2017/09/30 心理学科
ある日,リスとネコがばったり出会いました。
...という場面の絵です。
この場面を見て,みなさんは何を想像するでしょうか?「やあ,久しぶり。どうしてた?」「まあぼちぼちだね」みたいに,お互い親しげに声をかけるファンタジーを思い浮かべる人がいるかもしれません。あるいは,「おまえ,なんだよ,見かけない顔だな」とネコが近寄ってきて,リスがびっくりしているところ,に見える人もいるでしょう。このあと,もしかするとこの2ひきは,連れだって一緒にお茶を飲みにいくかもしれないし,もしかするとリスが後ろの木に逃げ登ってネコが追いかけるというスリリングな展開になるのかもしれません。

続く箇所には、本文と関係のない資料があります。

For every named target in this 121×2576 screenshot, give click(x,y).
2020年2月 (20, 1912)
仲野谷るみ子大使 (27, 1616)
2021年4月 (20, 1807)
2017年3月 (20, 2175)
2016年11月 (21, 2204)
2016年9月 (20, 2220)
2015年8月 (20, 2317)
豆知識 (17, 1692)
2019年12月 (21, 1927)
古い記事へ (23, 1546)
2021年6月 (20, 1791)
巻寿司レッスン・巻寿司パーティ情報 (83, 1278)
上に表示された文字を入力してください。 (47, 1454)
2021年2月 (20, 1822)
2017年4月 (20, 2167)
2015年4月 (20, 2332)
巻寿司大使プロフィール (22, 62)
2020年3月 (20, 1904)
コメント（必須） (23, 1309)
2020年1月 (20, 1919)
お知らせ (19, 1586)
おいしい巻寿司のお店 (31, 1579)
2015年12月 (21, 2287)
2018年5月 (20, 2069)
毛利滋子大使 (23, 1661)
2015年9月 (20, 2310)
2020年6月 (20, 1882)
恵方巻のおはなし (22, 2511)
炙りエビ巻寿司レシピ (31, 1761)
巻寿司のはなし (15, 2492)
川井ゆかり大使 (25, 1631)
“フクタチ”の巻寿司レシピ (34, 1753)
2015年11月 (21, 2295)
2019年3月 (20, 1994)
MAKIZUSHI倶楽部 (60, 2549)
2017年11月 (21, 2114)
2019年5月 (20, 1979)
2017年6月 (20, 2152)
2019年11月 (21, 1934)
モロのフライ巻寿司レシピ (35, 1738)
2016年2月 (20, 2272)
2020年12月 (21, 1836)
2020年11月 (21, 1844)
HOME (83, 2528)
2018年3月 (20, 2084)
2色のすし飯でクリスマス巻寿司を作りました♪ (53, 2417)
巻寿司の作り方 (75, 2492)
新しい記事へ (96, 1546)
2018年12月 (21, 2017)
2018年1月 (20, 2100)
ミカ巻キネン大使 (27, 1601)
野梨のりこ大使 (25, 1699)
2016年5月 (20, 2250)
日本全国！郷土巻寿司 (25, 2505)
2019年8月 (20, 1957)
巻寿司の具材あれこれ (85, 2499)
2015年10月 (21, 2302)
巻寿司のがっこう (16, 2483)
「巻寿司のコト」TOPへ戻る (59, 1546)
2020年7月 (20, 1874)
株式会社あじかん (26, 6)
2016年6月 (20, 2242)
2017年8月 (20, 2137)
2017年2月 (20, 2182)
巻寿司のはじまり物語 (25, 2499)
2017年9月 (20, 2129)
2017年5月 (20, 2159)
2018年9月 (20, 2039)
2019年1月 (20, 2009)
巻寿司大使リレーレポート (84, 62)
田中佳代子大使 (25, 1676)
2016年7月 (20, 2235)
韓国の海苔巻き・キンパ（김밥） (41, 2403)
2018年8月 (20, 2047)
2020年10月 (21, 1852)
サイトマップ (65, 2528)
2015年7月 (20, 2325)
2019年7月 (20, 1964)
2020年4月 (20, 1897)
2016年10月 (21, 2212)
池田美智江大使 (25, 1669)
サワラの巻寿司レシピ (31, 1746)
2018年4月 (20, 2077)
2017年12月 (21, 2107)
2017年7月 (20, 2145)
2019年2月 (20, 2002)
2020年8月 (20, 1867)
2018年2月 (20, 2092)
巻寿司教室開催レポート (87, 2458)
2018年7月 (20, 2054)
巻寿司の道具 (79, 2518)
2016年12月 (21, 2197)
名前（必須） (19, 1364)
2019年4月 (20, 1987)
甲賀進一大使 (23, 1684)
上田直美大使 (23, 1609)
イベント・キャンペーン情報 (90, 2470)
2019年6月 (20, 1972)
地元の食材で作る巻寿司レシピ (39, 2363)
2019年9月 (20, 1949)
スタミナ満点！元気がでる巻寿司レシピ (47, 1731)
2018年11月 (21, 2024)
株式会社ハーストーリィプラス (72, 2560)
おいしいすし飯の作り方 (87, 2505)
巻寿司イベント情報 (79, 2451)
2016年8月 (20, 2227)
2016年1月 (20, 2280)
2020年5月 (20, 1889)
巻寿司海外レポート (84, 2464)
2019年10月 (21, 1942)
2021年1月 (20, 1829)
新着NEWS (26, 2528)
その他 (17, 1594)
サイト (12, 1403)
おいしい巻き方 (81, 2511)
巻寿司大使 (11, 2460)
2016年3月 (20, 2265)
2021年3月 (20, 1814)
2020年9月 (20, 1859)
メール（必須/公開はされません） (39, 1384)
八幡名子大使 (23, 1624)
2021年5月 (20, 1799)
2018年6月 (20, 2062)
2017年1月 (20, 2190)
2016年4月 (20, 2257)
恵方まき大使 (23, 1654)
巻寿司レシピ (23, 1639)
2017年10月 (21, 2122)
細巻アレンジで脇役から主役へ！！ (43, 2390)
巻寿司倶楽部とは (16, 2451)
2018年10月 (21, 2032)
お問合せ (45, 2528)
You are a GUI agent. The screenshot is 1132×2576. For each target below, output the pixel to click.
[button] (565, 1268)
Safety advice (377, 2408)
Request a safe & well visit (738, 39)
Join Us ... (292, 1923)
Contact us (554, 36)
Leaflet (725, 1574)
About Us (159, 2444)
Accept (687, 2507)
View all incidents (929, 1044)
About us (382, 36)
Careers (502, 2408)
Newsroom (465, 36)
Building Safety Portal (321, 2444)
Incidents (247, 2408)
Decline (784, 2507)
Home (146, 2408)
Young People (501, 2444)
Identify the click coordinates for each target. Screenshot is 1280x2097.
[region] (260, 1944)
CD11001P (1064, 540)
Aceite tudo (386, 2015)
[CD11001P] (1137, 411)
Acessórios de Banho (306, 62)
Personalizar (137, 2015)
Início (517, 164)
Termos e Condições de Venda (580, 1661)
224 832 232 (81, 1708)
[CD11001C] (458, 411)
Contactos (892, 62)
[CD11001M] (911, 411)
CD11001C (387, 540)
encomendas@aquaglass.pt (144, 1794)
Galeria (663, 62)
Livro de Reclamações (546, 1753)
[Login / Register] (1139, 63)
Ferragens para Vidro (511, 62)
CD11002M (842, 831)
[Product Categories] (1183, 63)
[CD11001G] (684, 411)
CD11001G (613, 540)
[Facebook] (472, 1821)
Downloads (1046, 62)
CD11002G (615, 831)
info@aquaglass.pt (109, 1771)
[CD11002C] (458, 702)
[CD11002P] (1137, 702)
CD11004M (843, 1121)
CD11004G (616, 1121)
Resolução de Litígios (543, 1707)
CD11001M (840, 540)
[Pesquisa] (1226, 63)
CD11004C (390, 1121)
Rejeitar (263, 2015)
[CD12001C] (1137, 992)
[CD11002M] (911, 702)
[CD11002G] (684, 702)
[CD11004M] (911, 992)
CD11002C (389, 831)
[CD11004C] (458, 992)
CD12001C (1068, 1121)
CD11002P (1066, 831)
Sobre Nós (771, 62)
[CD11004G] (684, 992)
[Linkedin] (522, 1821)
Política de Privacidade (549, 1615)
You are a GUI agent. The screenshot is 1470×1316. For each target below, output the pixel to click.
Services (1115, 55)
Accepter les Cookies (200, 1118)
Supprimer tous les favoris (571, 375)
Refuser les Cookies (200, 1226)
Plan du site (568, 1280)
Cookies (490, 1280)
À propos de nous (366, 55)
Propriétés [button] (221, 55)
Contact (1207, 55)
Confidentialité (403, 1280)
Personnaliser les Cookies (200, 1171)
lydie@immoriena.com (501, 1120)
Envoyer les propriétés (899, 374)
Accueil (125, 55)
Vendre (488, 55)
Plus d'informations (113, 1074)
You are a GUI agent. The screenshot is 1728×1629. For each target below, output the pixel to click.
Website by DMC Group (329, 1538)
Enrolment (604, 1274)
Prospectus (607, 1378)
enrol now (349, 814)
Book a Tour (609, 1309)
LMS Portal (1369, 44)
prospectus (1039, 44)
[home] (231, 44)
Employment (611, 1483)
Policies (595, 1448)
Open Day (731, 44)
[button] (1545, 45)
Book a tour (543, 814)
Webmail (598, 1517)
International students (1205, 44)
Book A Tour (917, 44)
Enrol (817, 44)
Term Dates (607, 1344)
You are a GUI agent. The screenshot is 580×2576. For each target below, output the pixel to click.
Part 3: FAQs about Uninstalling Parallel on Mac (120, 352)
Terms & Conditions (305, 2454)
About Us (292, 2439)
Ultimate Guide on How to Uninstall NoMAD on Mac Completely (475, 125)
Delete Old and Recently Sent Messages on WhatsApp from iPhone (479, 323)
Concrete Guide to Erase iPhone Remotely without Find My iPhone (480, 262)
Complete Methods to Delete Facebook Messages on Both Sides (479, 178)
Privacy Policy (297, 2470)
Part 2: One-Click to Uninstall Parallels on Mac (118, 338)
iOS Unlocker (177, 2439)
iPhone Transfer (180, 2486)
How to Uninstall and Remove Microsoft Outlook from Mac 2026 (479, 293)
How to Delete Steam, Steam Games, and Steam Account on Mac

この2ひきが何をしているところなのか,と問えば,たぶんいろいろな答えが返ってきます。同じ場面を見ても,人によって,心の中に生まれてくる"物語"は違うのです。臨床心理学のある分野では,こういった"物語"の違いがなぜ起こるのか,それをどのように心理療法に役立てることができるのかを研究しています。人はみな,本人すら自覚していないようなこれまでの経験の記憶や複雑な感情を心の奥(深層)にかかえています。"物語"のイメージの多くはそこから生まれてくるものだと考えられます。つまり,その"物語"を表現することは,深層から"何か"をくみ上げてくるということであり,自己治癒的な効果があると考えられています。
絵からおはなしを創るというのは,深層から"物語"的なイメージをくみ上げる方法の1つです。そのほかにも,いろいろな方法が考案されています。
おもしろいな,と思った人,深層心理学の勉強を,ぜひ,してみてください。